Вчера читала свои стихи в одном одесском клубе. Просили про любовь. я почитала про любовь, а потом такая говорю - а этот стих я написала утром, когда взорвали в центре киева журналиста ПалГероича (это мы так в трех редакциях его называли - прим.) Шеремета в его машине, летом 16 года. Я тогда работала в одном из центральных украинских сми, и у нас вся редакция плакала, потому что самое страшное - это освещать то, как с асфальта счищают внутренности человека, которого ты знал и любил - вот, что такое жить в наше время, друзи.

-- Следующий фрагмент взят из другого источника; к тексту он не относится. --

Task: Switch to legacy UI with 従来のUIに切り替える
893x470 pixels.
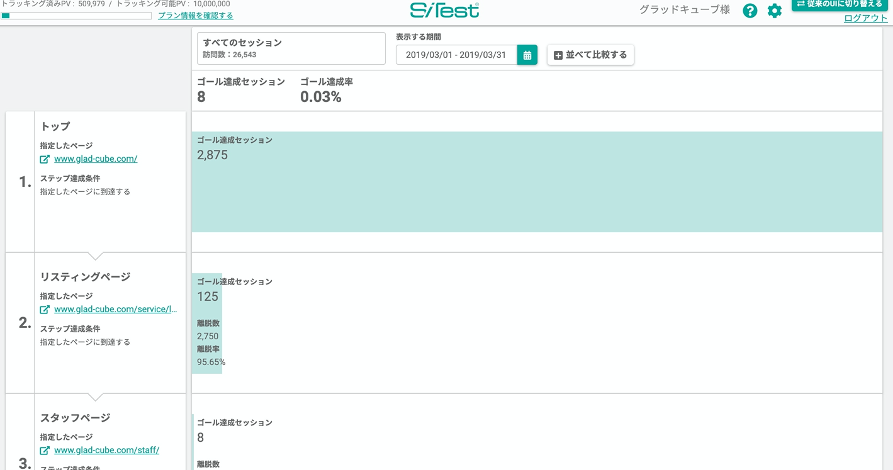Action: tap(840, 4)
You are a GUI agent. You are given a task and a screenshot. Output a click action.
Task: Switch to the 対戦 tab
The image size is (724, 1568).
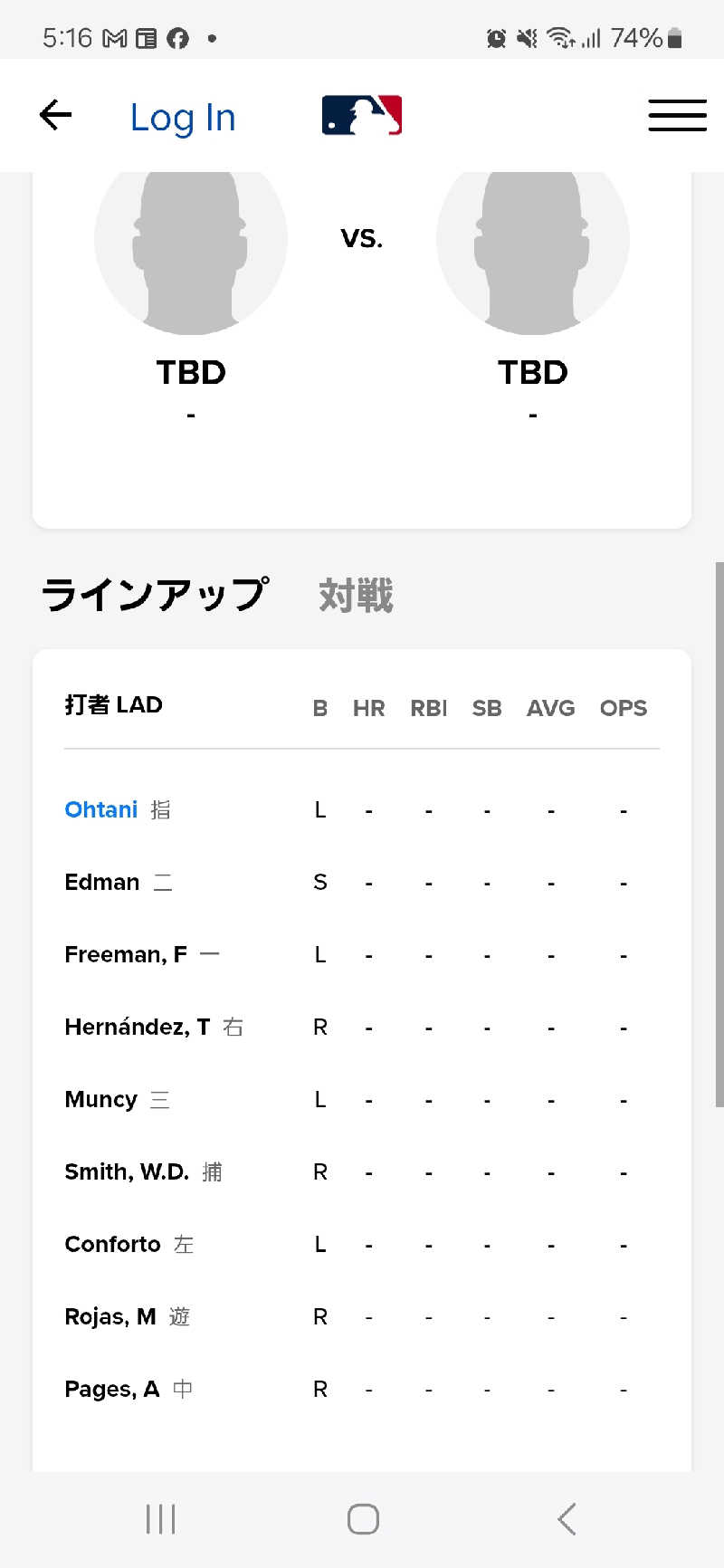(356, 596)
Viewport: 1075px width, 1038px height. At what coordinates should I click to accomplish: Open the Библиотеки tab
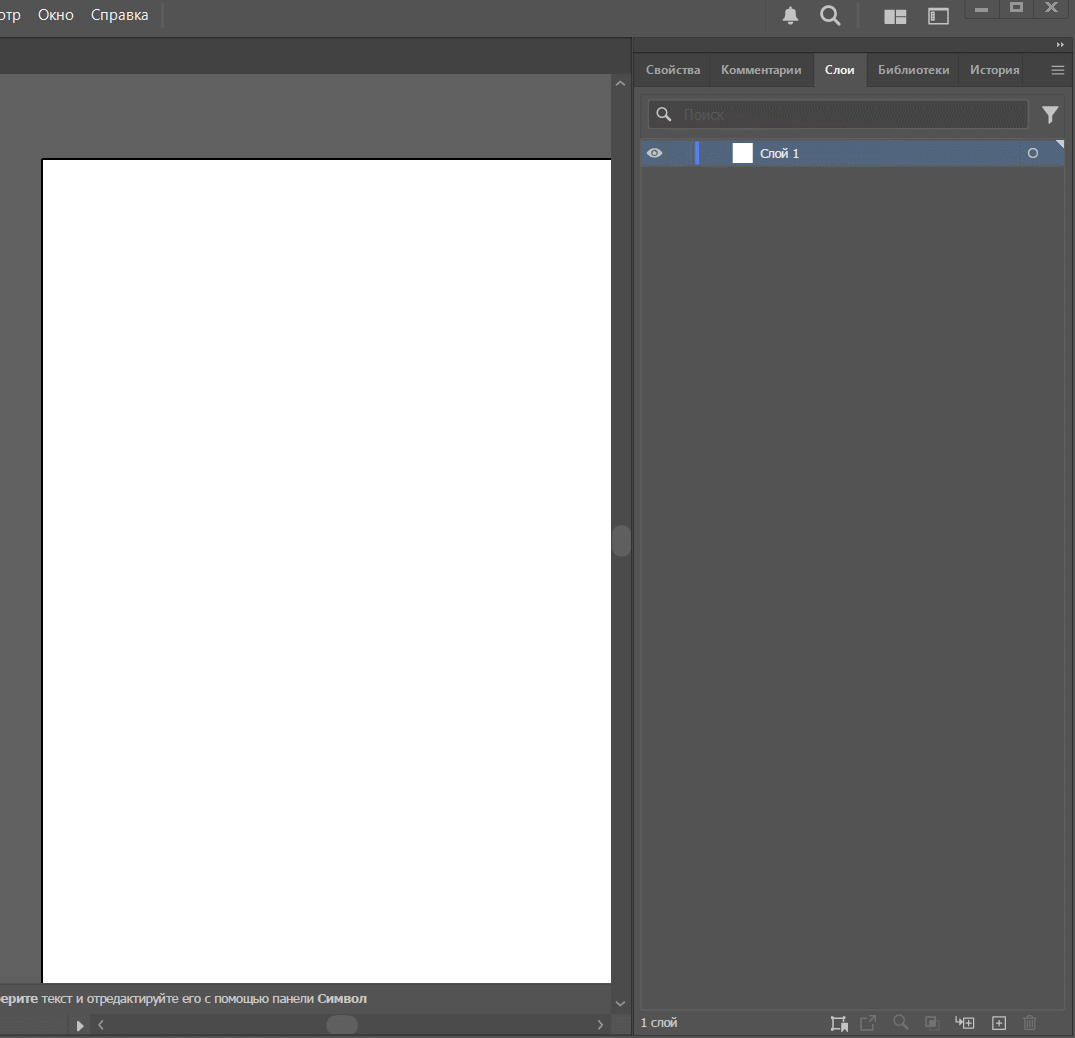[913, 70]
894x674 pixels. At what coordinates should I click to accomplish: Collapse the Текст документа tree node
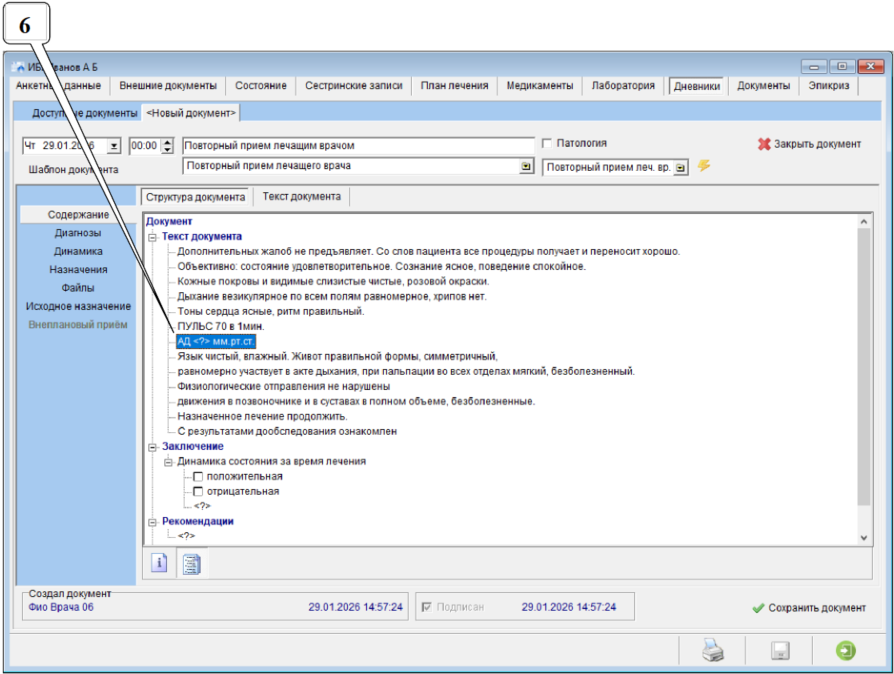(153, 236)
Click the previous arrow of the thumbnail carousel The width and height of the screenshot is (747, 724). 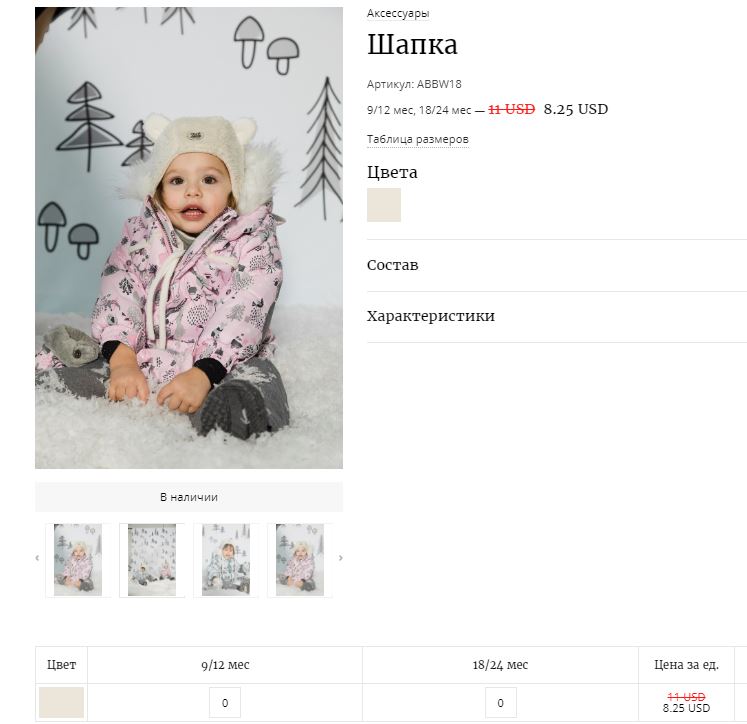(x=38, y=558)
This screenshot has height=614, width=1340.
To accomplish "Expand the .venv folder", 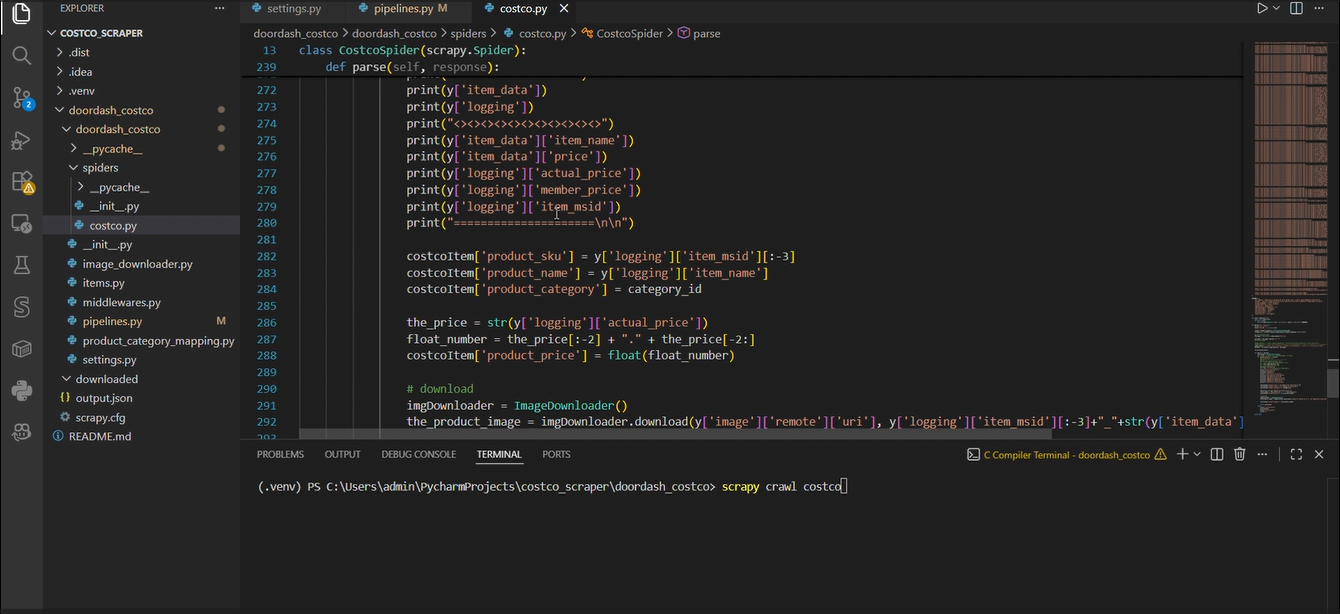I will [81, 91].
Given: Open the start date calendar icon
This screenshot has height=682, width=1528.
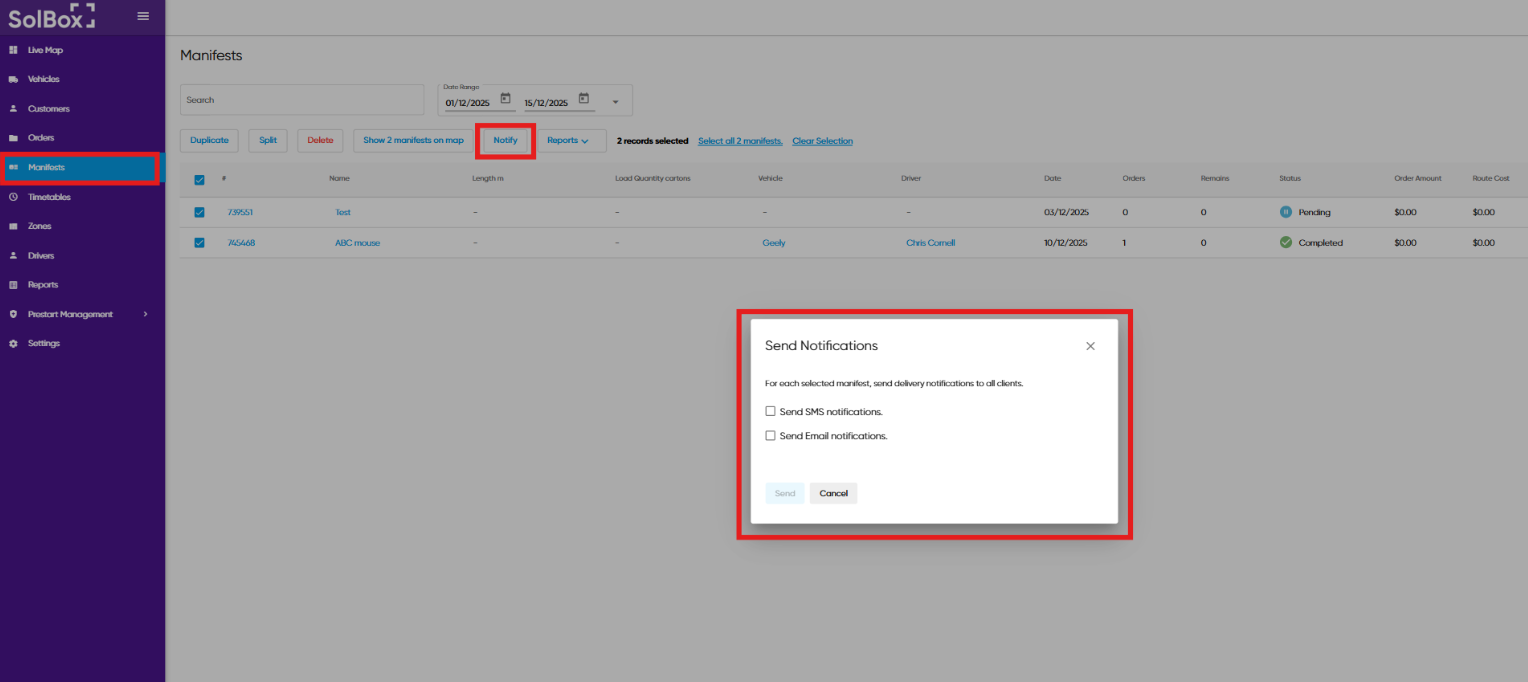Looking at the screenshot, I should [x=505, y=99].
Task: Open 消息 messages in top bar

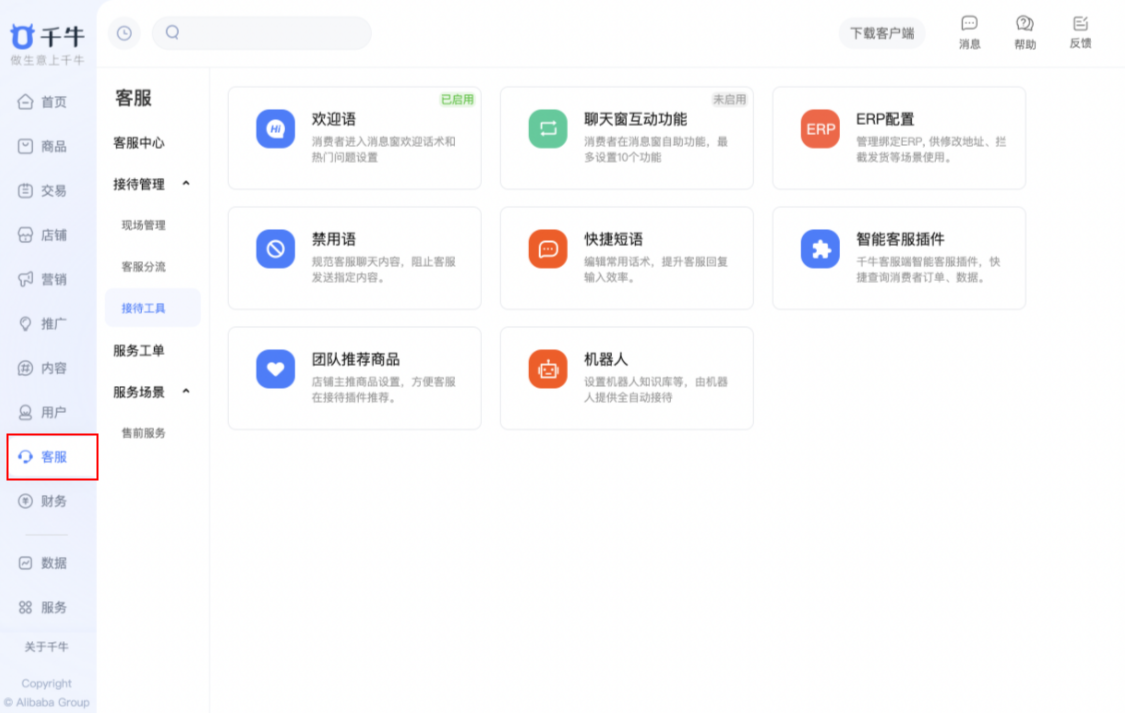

И слушатели кривились. Но я точно знаю, что они кривились не потому, что были возмущены тем, что в центре Киева взрывают машину с журналистом, и никто так и не расследует это дело нормально до сих пор, а потому, что я говорила про внутренности на асфальте , а в барухе все хотели веселиться, а не вот это вот все.
Мне было очень обидно, будто это они меня тут все обидели своим равнодушием, своими кривыми еблами и взглядами, исполненными отвращения, а не себя или память Пал Героича.
"это твой народ, малышка, люби его" - написала мне Марина, чем немного успокоила меня. Да, это мой народ, его не выбирают, мой народ может быть равнодушно-брезгливыми и уставшими от происходящего в моей стране, но другого народа у меня для меня нет, подумала я, и дала себе слово никогда больше не читать свои стихи в заведениях.